**Kutipan yang Diberikan**
★ ★ ★

Banyak faktor-faktor yang mempengaruhi psychological
well-being. Faktor-faktor yang mempengaruhi psychological well-being seseorang
antara lain:
Usia
Dalam sebuah penelitian yang dilakukan oleh
Ryff (1989), ditemukan adanya perbedaan tingkat psychological well-being pada
orang dari berbagai kelompok usia. Dalam dimensi penguasaan lingkungan terlihat
profil meningkat seiring dengan pertambahan usia. Semakin bertambah usia
seseorang maka semakin mengetahui kondisi yang terbaik bagi dirinya. Oleh
karenanya, individu tersebut semakin dapat pula mengatur lingkungannya menjadi
yang terbaik sesuai dengan keadaan dirinya.
Individu yang berada dalam usia dewasa akhir
memiliki skor psychological well-being yang lebih rendah dalam dimensi tujuan
hidup dan pertumbuhan diri; individu yang berada dalam usia dewasa madya
memiliki skor psychological well-being yang lebih tinggi dalam dimensi
penguasaan lingkungan; individu yang berada dalam usia dewasa awal memiliki
skor yang lebih rendah dalam dimensi otonomi dan penguasaan lingkungan dan
memiliki skor psychological well-being yang lebih tinggi dalam dimensi
pertumbuhan diri. Dimensi penerimaan diri dan dimensi hubungan positif dengan
orang lain tidak memperlihatkan adanya perbedaan seiring dengan pertambahan
usia (Ryff dalam Ryan & Deci, 2001).
Jenis Kelamin
Menurut Ryff (1989), satu-satunya dimensi
yang menunjukkan perbedaan signifikan antara laki-laki dan perempuan adalah
dimensi hubungan positif dengan orang lain. Sejak kecil, stereotype gender
telah tertanam dalam diri anak laki-laki digambarkan sebagai sosok agresif dan
mandiri, sementara itu perempuan digambarkan sebagai sosok yang pasif dan
tergantung, serta sensitif terhadap perasaan orang lain (Papalia & Feldman,
2001).
Tidaklah mengherankan bahwa sifat-sifat
stereotype ini akhirnya terbawa oleh individu sampai individu tersebut dewasa.

★ ★ ★

**Data yang Ditampilkan**

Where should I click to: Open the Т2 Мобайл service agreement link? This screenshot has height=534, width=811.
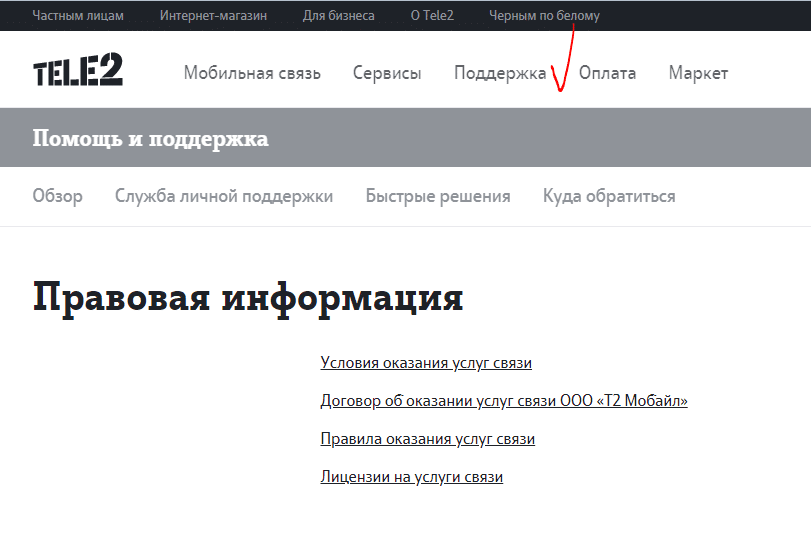click(504, 401)
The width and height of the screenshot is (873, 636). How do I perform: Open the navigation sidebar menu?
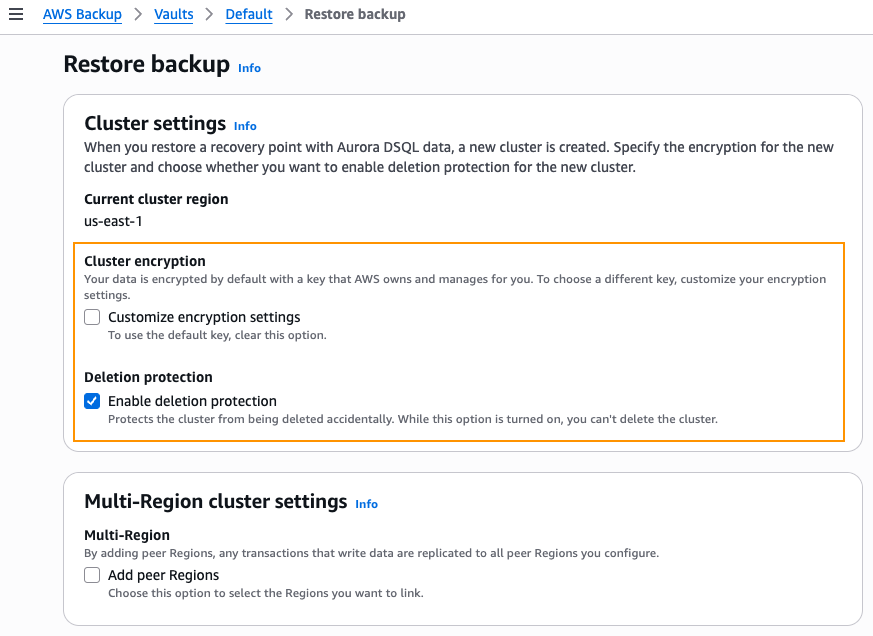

★ ★ ★

**Yang Perlu Dikerjakan**
1) Tuliskan kembali bagian dari kutipan tentang psychological well-being, dimulai dari kata-kata "Individu yang berada dalam usia dewasa akhir" dan berhenti setelah kata-kata "Ryan & Deci, 2001).".
2) Menurut Ryff (1989) dalam kutipan tentang psychological well-being, dimensi apa satu-satunya yang menunjukkan perbedaan signifikan antara laki-laki dan perempuan?
Materi tersebut tidak ada hubungannya dengan kutipan tentang psychological well-being.

**Hasil Tiap Tugas**
1)
Individu yang berada dalam usia dewasa akhir
memiliki skor psychological well-being yang lebih rendah dalam dimensi tujuan
hidup dan pertumbuhan diri; individu yang berada dalam usia dewasa madya
memiliki skor psychological well-being yang lebih tinggi dalam dimensi
penguasaan lingkungan; individu yang berada dalam usia dewasa awal memiliki
skor yang lebih rendah dalam dimensi otonomi dan penguasaan lingkungan dan
memiliki skor psychological well-being yang lebih tinggi dalam dimensi
pertumbuhan diri. Dimensi penerimaan diri dan dimensi hubungan positif dengan
orang lain tidak memperlihatkan adanya perbedaan seiring dengan pertambahan
usia (Ryff dalam Ryan & Deci, 2001).

2) Dimensi hubungan positif dengan orang lain.